Him: *hiding bread crumbs in his pockets*
I have neither the patience nor the crayons to show you why this is a bad idea.
Good night hand
Good night toe
Good night every noun I know-my toddler, at bedtime
Obviously, someone didn’t follow the instructions before assembling the cat…🐈🐾😅
The person who came up with the word onomatopoeia woke up one morning and chose vowelence.
*Three fingers stuck in my piggy bank
Firefighters: I’m not sure this is what they meant by stimulating the economy
I think it’s obvious that Goo Goo Dolls and Lady Gaga should do a side project together and call it Goo Goo Gaga.
9-year-old: *fighting with her sisters* It’s my turn for the remote!

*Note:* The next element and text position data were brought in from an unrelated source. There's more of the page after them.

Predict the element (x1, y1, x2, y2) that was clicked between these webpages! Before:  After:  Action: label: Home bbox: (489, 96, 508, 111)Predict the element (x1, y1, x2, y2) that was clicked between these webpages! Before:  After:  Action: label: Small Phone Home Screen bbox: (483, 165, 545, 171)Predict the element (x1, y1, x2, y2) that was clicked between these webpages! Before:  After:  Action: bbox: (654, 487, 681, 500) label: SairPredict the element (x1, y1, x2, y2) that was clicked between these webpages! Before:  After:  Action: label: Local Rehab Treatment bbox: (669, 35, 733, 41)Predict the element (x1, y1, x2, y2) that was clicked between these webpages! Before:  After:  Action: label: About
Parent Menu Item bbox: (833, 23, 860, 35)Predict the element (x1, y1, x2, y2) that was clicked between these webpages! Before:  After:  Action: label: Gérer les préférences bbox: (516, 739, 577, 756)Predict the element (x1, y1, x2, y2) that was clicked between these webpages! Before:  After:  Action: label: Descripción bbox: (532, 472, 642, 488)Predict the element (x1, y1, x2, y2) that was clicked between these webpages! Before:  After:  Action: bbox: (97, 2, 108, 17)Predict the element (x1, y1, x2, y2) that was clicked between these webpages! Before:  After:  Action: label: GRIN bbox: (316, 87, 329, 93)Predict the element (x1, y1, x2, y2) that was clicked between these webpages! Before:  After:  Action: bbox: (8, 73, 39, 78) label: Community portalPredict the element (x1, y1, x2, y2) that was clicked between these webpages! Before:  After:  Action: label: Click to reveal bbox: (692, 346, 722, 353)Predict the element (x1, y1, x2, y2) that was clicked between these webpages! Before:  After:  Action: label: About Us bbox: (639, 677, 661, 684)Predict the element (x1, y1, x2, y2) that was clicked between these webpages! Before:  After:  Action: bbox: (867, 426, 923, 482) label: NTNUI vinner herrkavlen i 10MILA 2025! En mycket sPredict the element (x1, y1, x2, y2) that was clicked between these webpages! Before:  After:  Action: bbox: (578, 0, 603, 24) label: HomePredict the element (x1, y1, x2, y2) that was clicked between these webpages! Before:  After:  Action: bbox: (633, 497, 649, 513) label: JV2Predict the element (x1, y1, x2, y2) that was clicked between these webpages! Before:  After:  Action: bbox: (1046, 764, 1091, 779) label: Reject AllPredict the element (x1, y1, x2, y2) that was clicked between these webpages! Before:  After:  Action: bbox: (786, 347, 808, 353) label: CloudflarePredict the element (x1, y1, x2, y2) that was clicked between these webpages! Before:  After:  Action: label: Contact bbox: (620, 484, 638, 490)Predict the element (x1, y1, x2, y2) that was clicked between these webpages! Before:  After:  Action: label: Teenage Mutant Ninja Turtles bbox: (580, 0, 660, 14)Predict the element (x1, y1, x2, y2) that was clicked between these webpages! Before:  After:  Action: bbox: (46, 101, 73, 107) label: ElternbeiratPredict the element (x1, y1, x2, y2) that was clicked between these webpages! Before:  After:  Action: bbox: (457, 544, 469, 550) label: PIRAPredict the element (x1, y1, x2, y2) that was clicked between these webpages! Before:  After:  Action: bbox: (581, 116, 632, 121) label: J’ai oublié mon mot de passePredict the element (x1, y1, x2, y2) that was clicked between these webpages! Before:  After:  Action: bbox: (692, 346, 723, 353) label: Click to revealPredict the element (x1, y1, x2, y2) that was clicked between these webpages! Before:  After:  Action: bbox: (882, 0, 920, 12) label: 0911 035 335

Me: You’re going to school in two minutes. What does it matter?
9: It matters for two minutes.
Told my Mom I wanted to put googley eyes on random things in the grocery store and she told me to wear latex gloves so my fingerprints won’t end up at the scene of a crime so yes I am afraid of her.
as if an earthquake wasn’t bad enough, i just found out michael jackson died
me: how do i tell my wife i want a divorce?
wife: not like this
All these years you thought your grandma had Alzheimers, and turns out she just didn’t want to talk to you.